Such is the case for CTX001, a closely-watched therapy from upstart biotech CRISPR Therapeutics and its much larger partner, rare disease specialist Vertex Pharmaceuticals, that was developed using CRISPR gene-editing technology.

The early-stage trial in question treated just two—yes, two—patients with the blood disorders sickle cell disease and beta-thalassemia, respectively. But the companies found the initial results so compelling that, even at this preliminary juncture, they decided to share some of the information.

“The data we announced today are remarkable and demonstrate that CTX001 has the potential to be a curative Crispr/Cas9-based gene-editing therapy for people with sickle-cell disease and beta-thalassemia,” said Vertex CEO Jeffrey Leiden in a statement.

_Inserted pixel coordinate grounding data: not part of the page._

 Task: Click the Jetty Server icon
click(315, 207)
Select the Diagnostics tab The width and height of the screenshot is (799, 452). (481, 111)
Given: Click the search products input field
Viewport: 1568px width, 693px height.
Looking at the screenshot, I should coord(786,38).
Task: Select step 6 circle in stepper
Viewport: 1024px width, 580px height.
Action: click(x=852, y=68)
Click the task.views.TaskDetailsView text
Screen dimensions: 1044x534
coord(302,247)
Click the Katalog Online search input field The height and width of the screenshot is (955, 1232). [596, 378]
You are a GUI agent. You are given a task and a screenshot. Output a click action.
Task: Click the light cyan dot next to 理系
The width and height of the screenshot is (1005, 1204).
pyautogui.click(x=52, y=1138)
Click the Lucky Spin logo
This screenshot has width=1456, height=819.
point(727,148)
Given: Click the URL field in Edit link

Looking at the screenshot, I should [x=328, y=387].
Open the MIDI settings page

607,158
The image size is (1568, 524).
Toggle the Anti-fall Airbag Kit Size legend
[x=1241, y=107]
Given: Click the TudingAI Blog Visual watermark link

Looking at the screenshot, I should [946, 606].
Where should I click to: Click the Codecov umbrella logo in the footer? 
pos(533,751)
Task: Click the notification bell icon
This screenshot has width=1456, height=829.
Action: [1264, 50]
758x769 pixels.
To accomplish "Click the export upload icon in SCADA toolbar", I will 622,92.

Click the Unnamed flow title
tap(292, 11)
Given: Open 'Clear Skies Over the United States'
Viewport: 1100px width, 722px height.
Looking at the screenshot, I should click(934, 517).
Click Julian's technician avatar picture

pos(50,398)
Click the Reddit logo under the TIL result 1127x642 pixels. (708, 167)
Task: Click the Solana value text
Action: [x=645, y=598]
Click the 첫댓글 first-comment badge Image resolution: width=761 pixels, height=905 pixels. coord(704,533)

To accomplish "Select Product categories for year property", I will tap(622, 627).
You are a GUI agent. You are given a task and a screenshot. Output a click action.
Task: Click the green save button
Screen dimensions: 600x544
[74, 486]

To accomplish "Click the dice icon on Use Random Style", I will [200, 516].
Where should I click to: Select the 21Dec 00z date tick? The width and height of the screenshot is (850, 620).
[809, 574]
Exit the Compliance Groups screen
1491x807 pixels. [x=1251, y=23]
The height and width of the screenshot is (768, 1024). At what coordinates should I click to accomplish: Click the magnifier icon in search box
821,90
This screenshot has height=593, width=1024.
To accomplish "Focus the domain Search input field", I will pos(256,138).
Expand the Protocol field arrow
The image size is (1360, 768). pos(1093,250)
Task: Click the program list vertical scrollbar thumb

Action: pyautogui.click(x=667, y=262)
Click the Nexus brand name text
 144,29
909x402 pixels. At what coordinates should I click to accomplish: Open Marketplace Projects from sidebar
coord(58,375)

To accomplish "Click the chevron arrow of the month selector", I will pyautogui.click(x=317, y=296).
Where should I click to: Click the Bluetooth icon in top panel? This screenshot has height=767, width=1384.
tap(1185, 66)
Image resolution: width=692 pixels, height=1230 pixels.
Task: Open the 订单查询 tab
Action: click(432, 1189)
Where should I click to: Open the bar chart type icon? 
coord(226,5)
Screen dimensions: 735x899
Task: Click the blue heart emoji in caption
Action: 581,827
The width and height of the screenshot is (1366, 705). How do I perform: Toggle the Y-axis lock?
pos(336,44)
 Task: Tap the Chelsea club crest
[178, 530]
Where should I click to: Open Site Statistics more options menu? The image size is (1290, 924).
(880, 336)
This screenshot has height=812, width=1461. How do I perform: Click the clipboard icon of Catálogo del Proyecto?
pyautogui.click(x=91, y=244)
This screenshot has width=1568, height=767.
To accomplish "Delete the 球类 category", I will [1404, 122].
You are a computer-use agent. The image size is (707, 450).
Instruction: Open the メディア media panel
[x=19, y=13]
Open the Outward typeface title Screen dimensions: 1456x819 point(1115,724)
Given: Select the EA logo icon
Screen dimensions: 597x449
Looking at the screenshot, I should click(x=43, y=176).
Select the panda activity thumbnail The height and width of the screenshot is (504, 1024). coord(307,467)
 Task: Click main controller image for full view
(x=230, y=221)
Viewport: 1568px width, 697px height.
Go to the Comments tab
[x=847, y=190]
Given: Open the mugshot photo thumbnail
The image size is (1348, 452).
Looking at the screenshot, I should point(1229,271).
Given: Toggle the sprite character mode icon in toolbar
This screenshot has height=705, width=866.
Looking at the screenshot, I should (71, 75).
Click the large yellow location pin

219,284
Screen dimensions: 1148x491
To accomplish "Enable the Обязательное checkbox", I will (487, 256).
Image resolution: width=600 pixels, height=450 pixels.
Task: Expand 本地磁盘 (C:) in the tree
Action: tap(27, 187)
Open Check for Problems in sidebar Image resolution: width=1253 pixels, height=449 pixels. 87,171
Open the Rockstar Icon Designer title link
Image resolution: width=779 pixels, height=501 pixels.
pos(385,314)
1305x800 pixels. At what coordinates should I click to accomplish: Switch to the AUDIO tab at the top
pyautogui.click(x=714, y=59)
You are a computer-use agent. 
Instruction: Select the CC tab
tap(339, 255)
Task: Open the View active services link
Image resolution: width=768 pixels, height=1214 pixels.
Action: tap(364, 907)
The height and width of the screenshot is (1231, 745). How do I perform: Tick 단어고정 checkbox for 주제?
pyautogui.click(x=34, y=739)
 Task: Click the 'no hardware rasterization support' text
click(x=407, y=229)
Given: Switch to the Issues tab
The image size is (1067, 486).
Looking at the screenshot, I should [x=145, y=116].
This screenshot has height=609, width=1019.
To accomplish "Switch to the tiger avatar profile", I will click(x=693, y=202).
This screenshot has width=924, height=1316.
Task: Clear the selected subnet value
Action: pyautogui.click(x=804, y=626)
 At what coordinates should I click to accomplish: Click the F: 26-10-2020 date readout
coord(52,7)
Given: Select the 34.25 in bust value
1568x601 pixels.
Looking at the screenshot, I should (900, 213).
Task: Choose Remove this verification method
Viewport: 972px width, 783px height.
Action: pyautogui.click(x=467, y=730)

Just what did the data show? For one, the patient with beta-thalassemia (which can cause severe anemia) went from requiring more than 16 blood transfusions per year before treatment to none nine months after treatment.

The patient with sickle cell disease had zero “vaso-occlusive crises” (incidents where the warped blood cells caused by sickle cell can lead to severe pain and obstructions) four months after treatment. That individual had been experiencing about a half dozen incidents every year prior to receiving CTX001.

It’s always prudent to be cautious about these early-stage results, no matter how impressive they sound. But several analysts, including from RBC Capital Markets, sounded cautious optimism.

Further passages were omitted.